▸ PROBLEM: Output the line that contains "You are a computer-use" together with each line after it, through the final line of the listing below, word for word; omit pictures.

▸ RECORDS FOR THE TASK:

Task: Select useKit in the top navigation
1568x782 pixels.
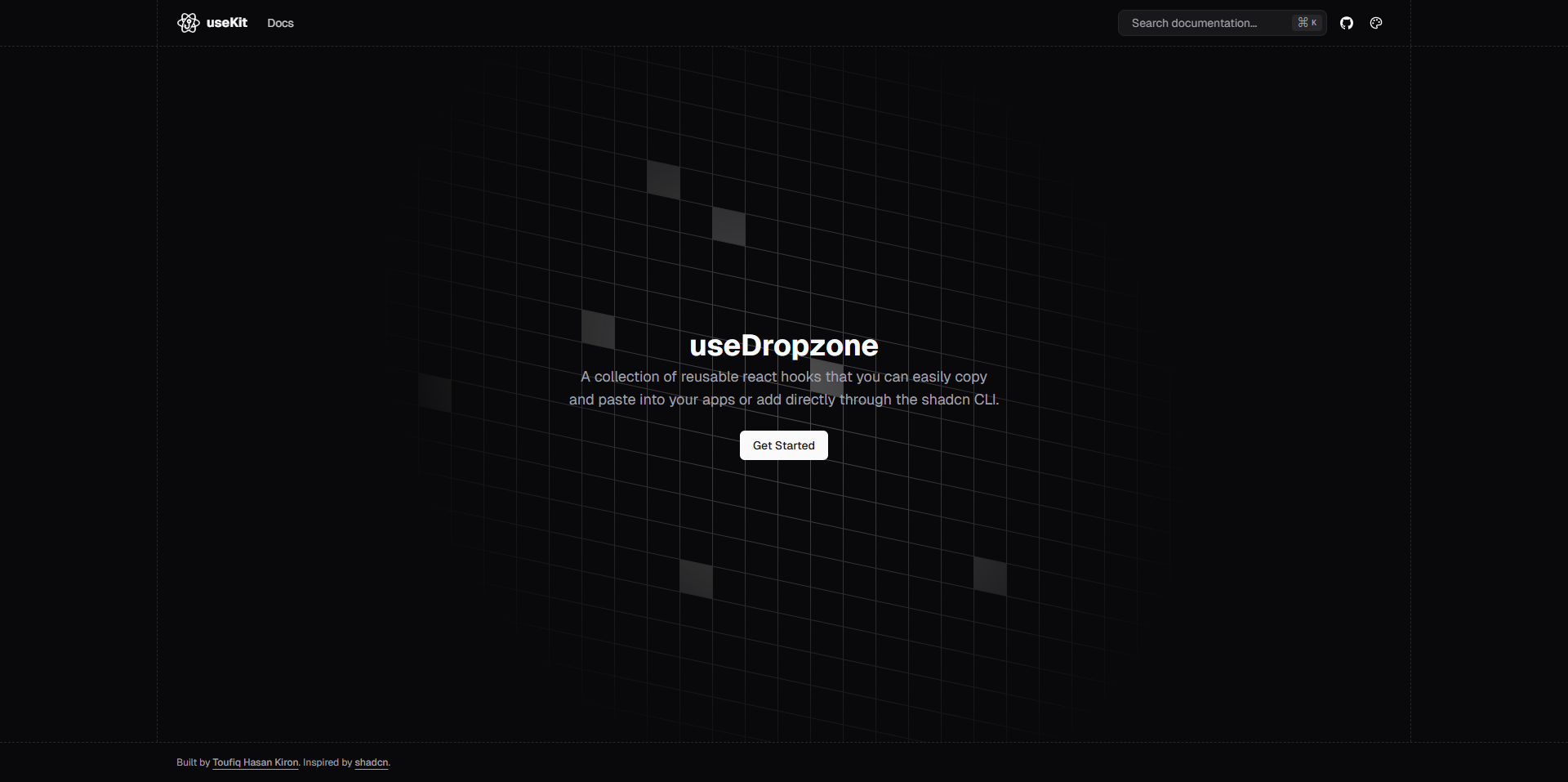Action: coord(227,23)
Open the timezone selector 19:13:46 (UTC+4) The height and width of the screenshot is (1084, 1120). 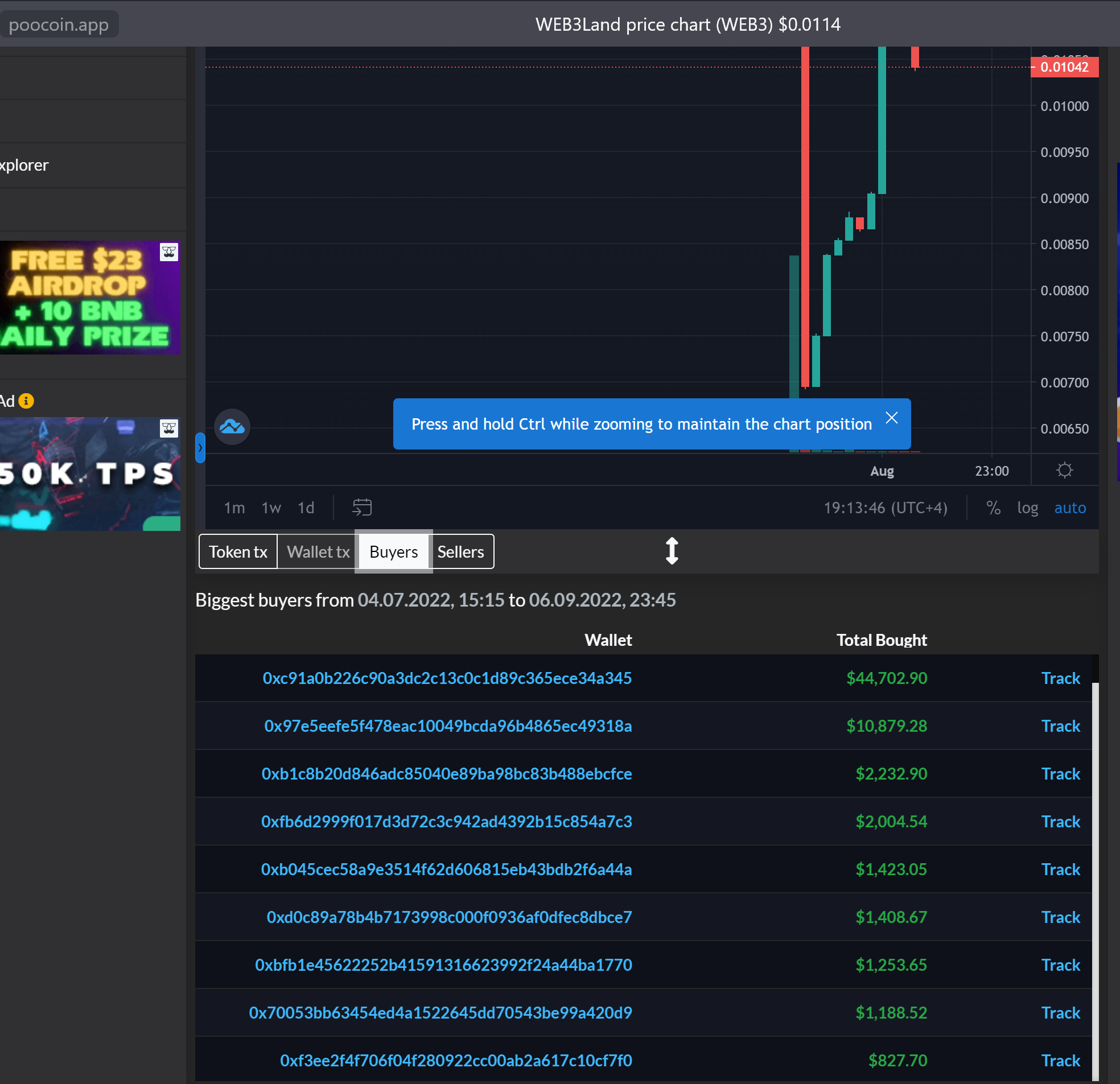885,508
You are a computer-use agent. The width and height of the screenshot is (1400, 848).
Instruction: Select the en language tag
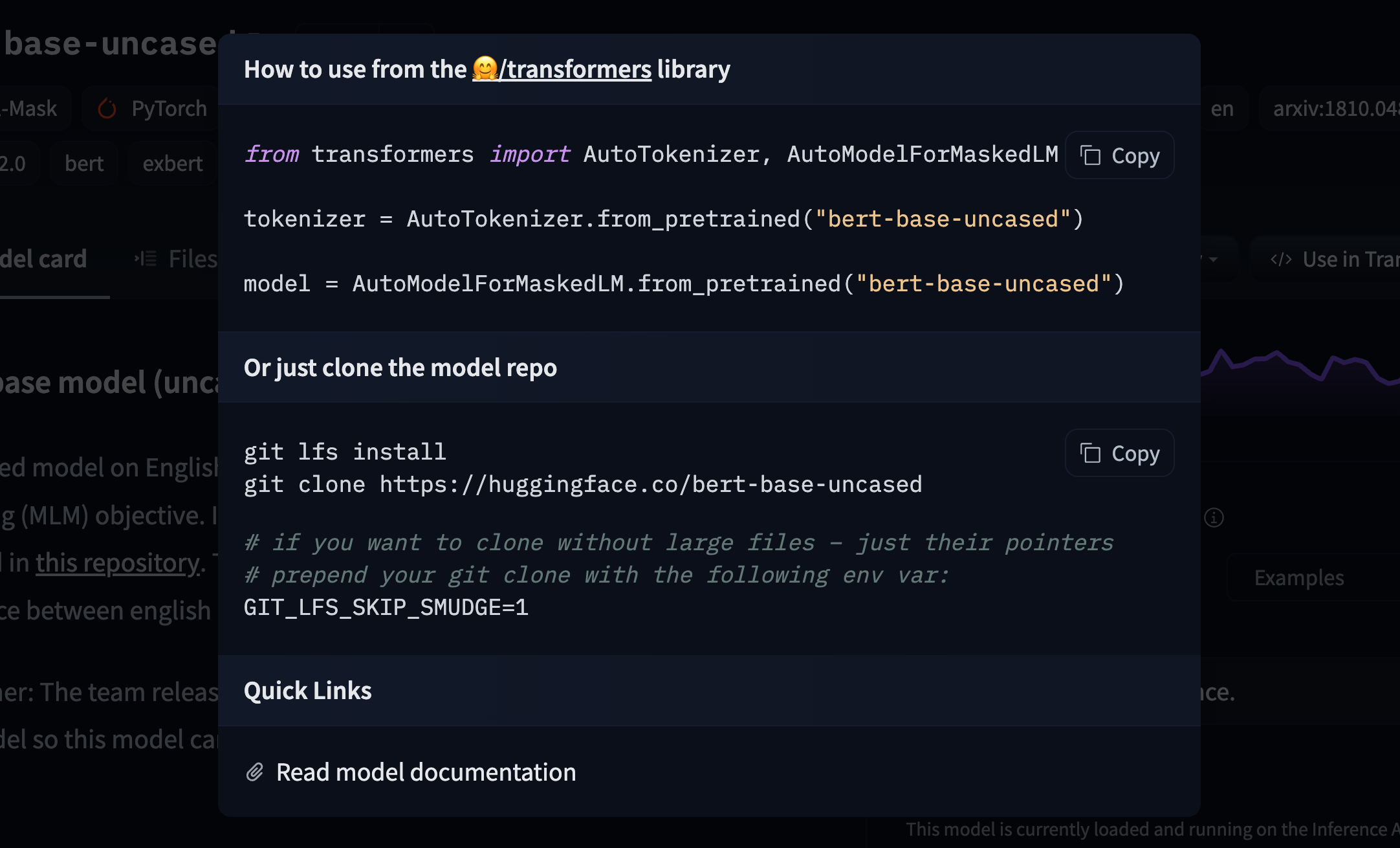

▸ EXPECTED OUTPUT:
You are a computer-use agent. The width and height of the screenshot is (1400, 848).
Instruction: Select the en language tag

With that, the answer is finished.